Giuliana Salvi, “Clementina” ed. 2025

                                                                Casa Nostra. Qui Italia

          storia di famiglia

Giuliana Salvi, “Clementina”

Ed. Einaudi, pagg. 336, Euro 18,05

 

    Un libro di donne e scritto per le donne- perché no? Si sa che le lettrici sono più numerose dei lettori e si sa che le lettrici si appassionano nel riconoscere qualcosa di se stesse nei personaggi sulla carta. Questa poi, di Clementina, è una storia vera e ha, in più, il fascino di tutte le storie vere. Perché Clementina fa Salvi di cognome ed è la bisnonna della scrittrice. Ed è una storia che copre buona parte del ‘900, dagli inizi a dopo la seconda guerra mondiale.

     Clementina è la maggiore di quattro sorelle, una di loro, la minore, muore. È il primo lutto in questa famiglia che la morte non risparmia- ma la morte non risparmia nessuno. Il padre ritira presto Clementina da scuola, ma non ci sono ostacoli per una mente curiosa e intelligente e ambiziosa, la cultura non si acquista solo a scuola. Clementina si sposa giovane, il marito è un ingegnere delle ferrovie, vanno a vivere a Roma e a Roma nascono i loro figli, quattro. La morte colpisce ancora, il dolore è straziante, Clementina ritorna a vivere a Lecce, i bambini sono solo tre, le due sorelle la accolgono a braccia aperte. Immaginiamo le ristrettezze di tre donne sole che vivono con quello che i genitori hanno lasciato e la pensione del marito di Clementina.




Quando si presenta l’occasione di un lavoro, Clementina tentenna. È l’affascinante professore di francese che glielo propone. Se Clementina è stata così brava a insegnare a casa ai suoi figli prima di iscriverli alla scuola pubblica, perché non accetta di dare lezioni a ragazzi che fanno fatica ad imparare? È per onestà che Clementina è incerta. Lei non è una maestra, lei non ha nessun diploma, ha solo un metodo empirico e ore di studio notturno.

Infine Clementina accetta, prima sono pochi studenti che vengono a casa sua e studiano insieme ai suoi figli, poi viene adattata una stanza della grande casa, poi si iscrivono anche delle ragazze. I risultati di questi studenti agli esami sono eccellenti, i professori non riescono a credere che quelle giovani menti si siano schiuse come per miracolo.
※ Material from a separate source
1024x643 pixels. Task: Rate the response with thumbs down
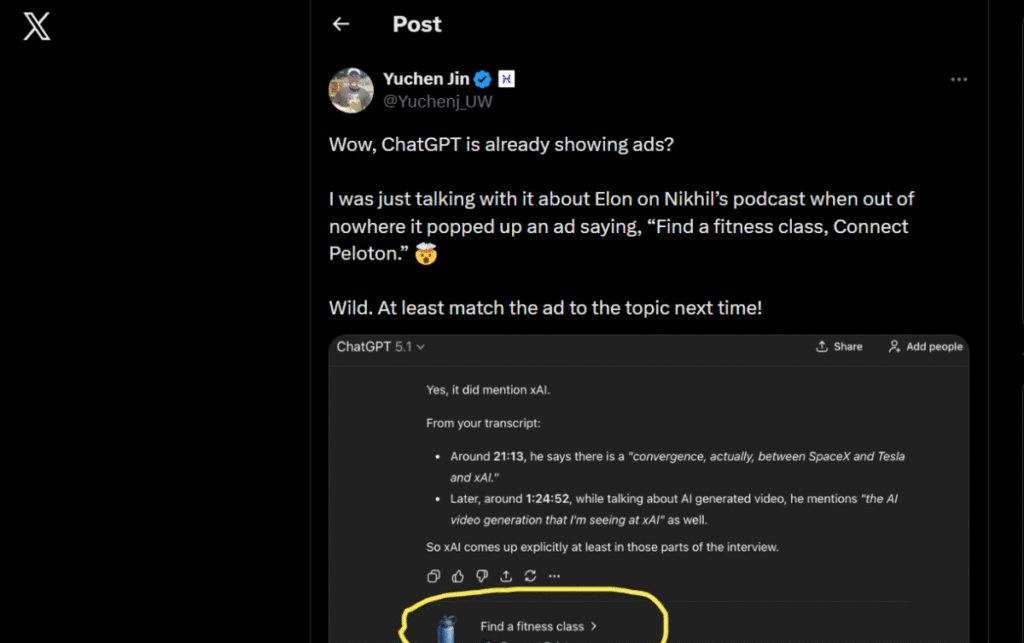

Per alcuni casi Clementina deve imporsi con i genitori perché permettano al figlio o alla figlia di continuare a studiare- non vogliono o non possono pagare? Poco importa. Si creerà un legame stretto tra la maestra e i ‘suoi ragazzi’.

   Clementina insegnante e Clementina madre e sorella- sono due aspetti della sua personalità, due filoni narrativi perfettamente armonizzati. Lei aveva promesso al marito che non si sarebbe risparmiata, che avrebbe fatto studiare i figli, che li avrebbe aiutati a trovare la loro strada. Faranno scintille tutti e tre- il primogenito diventerà professore universitario, il minore diventerà avvocato e farà conoscere a Clementina la gioia di diventare nonna, Emira studierà lettere, è la figlia complessata per non essere bella, sempre in rapporto conflittuale con la madre.


    E lei, Clementina, come donna? Non ha mai smesso l’abito nero dopo la morte dell’amato marito, la sua unica gloria sono i lunghi capelli che tardano ad imbiancare. È una donna fiera, orgogliosa, volitiva e caparbia che neppure i numerosi lutti riescono a piegare. Non si permette di cedere al sentimento, Clementina. È chiaro che il professore di francese è innamorato di lei, forse anche lei lo è di lui, ma l’obbligo di fedeltà al marito è più forte. Forse non vuole sostituire la figura paterna per i suoi figli con quella di un altro uomo e comunque ha chiuso il suo cuore, ha sostituito l’amore con una missione.

    Sullo sfondo scorrono le vicende dell’Italia, della prima e della seconda guerra mondiale, del Referendum per la Repubblica. Clementina assiste, le vive solo in quanto si riflettono sulla sua famiglia, ma anche questa è una esperienza che molte, moltissime donne, prese dalle cure quotidiane, possono condividere.

    La narrativa alterna un tempo presente con quella del passato- quando nel presente si allude a qualcuno che non c’è più, verremo a sapere dopo, riandando indietro negli anni, che cosa è successo. Qualche inflessione dialettale leccese aggiunge un pizzico di colore in questa storia che si legge di volata, con una protagonista dal dolce nome antiquato che non possiamo non ammirare.